Features and information are not the same thing. We want information. Features are an attempt to get information

Univariate Feature Selection

There are several go-to methods of automatically selecting your features in sklearn. Many of them fall under the umbrella of univariate feature selection, which treats each feature independently and asks how much power it gives you in classifying or regressing.

There are two big univariate feature selection tools in sklearn: SelectPercentile and SelectKBest. The difference is pretty apparent by the names: SelectPercentile selects the X% of features that are most powerful (where X is a parameter) and SelectKBest selects the K features that are most powerful (where K is a parameter).

A clear candidate for feature reduction is text learning, since the data has such high dimension. We actually did feature selection in the Sara/Chris email classification problem during the first few mini-projects; you can see it in the code in tools/email_preprocess.py.
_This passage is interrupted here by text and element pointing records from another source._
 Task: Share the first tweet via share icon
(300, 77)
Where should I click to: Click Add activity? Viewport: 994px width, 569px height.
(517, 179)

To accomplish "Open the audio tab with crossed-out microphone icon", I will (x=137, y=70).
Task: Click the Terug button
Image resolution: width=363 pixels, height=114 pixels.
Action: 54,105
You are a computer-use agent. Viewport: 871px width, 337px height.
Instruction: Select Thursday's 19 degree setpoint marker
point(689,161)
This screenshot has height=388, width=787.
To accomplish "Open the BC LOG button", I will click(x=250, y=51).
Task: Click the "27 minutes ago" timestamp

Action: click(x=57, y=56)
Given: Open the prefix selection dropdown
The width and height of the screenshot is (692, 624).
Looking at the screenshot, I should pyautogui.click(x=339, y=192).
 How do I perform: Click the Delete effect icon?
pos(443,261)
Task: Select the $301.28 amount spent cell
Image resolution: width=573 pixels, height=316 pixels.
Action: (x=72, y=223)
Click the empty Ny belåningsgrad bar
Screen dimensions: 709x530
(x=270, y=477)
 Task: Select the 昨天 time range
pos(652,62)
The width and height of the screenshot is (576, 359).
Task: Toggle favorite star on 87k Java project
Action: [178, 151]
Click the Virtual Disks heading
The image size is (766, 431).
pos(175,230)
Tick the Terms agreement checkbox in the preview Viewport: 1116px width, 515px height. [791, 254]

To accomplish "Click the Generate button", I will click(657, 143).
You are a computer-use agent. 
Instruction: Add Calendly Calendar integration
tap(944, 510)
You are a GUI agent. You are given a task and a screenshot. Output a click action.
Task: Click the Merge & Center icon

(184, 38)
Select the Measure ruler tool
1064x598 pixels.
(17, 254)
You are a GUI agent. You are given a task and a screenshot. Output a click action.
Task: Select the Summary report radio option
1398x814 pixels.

Bias Variance Dilemma and number of features

High Bias

  • pays little attention to data
  • high error on training data
  • low (r ^ 2), large sum of squared errors

High Variance

  • pays too much attention to data (does not generalize well)
  • much higher error on test set than training set

Maybe there are many features that you need to consider to fully describe your features but if you use too few features then you are using only a few of them. This is a typical high bias situation.

If we carefully tune the algorithm very much to minimize and take out all the information that can be found from your training set then it becomes a high variance situation.

There is the trade off between the goodness of the fit and the simplicity of your fit

We want to use as few features as possible which gives us large (r ^ 2) / low sum of squared errors

Some algorithms can automatically find the sweet spot between the number of features and quality of model. This process is called regularisation.

Regularisation in regression

  • method for automatically penalising extra features

Lasso regression tries to minimize the SSE (Sum of Squared Errors) and the number of features

The decrease of SSE should not be offset by the increase in coefficients. For those that do not satisfy this it can set the coefficients to zero for those features.